Etant données et la gravité de la question et la circonspecte lenteur apportée jusqu'alors à la résoudre, la Chambre haute s'attendait à être consultée. Cependant le ministre, satisfait sans doute de la ratification sans restriction donnée par les députés, craignant peut-être de rencontrer ailleurs des objections plus sérieuses et de voir rouvrir une discussion sur certains points déjà critiqués au conseil supérieur, crut n'avoir plus de consultations à prendre. C'était son droit, et le Sénat n'a pu se plaindre que d'un manque de logique et de convenance à son égard: il ne s'agissait pas d'une loi à faire. Toujours est-il que, dans une lettre au président d'un congrès de professeurs qui devait se tenir pendant les vacances de Pâques, M. Leygues, parlant des réformes comme « approuvées par les Chambres », M. Joseph Fabre fit remarquer sans succès que le Sénat n'avait pas été pressenti, Nouvelle lettre au ministre, le 22 mai, d'un autre sénateur, M. Denoix. « J'ose espérer, disait-il, que les travaux auxquels se livre en ce moment le conseil supérieur ne seront suivis d'aucune décision de votre part, avant que le Sénat se soit prononcé sur un projet de réformes touchant à une question aussi importante que celle de l'enseignement secondaire ». Il ne lui fut fait aucune réponse. Signés le 31 mai, les décrets parurent à l'Officiel du 2 juin.

D'ailleurs, le Sénat ne garda pas rancune au ministre de l'instruction publique. Interpellé devant lui à ce sujet, ce dernier allégua le manque de temps et, malgré les protestations de MM. Wallon, de Lamarzelle et Fabre, cette explication fut déclarée suffisante, par 201 voix contre 46, à la séance du 9 juillet 1902.

Voici les grandes lignes du plan d'études, « la partie la plus importante de l'œuvre », dit la lettre ministérielle. Tout d'abord, l'enseignement classique et l'enseignement moderne continuent à co-exister en fait, mais ces dénominations de classique et moderne disparaissent. De l'opposition des noms étaient résultés, paraît-il, « de graves malentendus, une rivalité funeste » (1), qui ne se reproduiront plus, du moins le ministre l'espère, avec un enseignement secondaire divisé en sections diverses. Cet enseignement comporte une durée normale de sept années, afin de maintenir élevé le niveau des études, et est partagé en deux cycles de quatre et trois ans.
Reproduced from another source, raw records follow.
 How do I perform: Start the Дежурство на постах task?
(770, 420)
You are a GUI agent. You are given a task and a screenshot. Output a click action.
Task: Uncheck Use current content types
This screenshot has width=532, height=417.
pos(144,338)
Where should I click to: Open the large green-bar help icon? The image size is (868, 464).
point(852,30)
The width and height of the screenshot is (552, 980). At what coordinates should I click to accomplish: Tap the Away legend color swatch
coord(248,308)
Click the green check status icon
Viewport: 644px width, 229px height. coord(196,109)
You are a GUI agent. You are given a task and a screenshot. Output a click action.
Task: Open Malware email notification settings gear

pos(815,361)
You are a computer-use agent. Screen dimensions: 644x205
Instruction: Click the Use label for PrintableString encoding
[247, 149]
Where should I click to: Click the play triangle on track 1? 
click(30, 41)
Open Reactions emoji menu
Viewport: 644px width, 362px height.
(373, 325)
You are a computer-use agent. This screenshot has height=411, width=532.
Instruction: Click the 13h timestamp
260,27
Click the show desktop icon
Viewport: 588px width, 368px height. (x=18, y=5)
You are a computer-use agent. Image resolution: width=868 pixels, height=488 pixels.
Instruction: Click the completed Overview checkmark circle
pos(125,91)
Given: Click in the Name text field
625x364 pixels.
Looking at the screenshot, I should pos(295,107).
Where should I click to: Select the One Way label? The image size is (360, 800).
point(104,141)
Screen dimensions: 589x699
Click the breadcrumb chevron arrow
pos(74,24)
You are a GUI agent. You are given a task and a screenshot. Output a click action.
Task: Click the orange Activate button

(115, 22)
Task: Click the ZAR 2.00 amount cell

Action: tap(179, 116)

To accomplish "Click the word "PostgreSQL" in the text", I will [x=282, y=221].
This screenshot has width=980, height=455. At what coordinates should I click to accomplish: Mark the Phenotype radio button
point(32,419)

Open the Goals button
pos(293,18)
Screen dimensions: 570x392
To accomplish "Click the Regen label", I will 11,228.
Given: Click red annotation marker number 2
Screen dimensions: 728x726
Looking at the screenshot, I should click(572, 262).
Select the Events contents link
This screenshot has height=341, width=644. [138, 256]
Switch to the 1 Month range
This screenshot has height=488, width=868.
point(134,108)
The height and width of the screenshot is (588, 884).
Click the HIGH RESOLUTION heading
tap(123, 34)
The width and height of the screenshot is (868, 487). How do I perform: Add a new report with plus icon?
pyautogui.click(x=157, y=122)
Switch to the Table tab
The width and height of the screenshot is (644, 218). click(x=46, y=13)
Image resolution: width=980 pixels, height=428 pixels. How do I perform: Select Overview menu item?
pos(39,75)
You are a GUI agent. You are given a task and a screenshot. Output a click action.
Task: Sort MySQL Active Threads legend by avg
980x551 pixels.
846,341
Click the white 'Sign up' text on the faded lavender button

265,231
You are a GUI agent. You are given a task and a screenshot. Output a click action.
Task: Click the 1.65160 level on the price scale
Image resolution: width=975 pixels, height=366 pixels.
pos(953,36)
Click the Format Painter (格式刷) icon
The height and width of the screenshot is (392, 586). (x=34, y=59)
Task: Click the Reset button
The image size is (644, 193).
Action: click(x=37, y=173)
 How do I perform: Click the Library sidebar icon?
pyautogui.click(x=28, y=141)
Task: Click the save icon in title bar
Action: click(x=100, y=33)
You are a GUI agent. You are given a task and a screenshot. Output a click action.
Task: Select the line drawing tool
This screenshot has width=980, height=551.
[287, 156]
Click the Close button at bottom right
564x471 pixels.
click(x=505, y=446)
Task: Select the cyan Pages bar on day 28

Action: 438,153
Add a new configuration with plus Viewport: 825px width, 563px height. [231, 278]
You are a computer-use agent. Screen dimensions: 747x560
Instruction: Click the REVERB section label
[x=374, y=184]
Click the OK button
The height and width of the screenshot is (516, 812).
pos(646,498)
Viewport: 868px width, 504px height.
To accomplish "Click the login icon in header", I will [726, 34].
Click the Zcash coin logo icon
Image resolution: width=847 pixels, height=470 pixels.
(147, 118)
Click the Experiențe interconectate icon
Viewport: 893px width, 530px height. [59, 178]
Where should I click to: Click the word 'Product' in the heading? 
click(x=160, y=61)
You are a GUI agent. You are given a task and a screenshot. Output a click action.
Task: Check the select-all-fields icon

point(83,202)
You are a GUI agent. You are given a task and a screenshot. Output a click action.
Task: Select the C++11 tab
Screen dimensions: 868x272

(1) Lettre du ministre au président de la commission, janvier 1902.

Dans le premier cycle (1) (de la sixième à la troisième inclusivement), l'élève a le choix entre deux sections.comportant des matières communes, mais profondément distinctes. La section A comprend, en effet, le latin à titre obligatoire dès la classe de sixième, et le grec, à titre facultatif, à partir de la quatrième. Dans la section B, le latin et le grec ne sont plus enseignés; mais une part plus grande est faite à l'enseignement du français, du calcul, des sciences naturelles. Ce premier cycle doit déjà fournir aux élèves de l'une et l'autre section un ensemble de connaissances formant un tout, utilisable en soi. A l'issue de ce cycle, un certificat d'études secondaires peut être délivré aux élèves, qu'ils quittent le collège ou qu'ils y poursuivent leurs études, « en raison des notes obtenues par eux durant ces quatre années d'études et après délibération des professeurs dont ils ont suivi les cours ». C'est là un simple certificat, non un diplôme, et il n'est pas décerné après un examen public. Donné par les professeurs, (aussi bien, croyons-nous, dans l'enseignement libre que dans l'enseignement public), il vaudra comme attestation pour ceux qui abandonnent à ce moment leurs études, et, à l'égard de ceux qui les continueront, il constituera une assurance contre les chances du baccalauréat à l'égal du livret scolaire. S'il est refusé, il y aura là un sérieux avertissement pour les élèves et pour leurs parents.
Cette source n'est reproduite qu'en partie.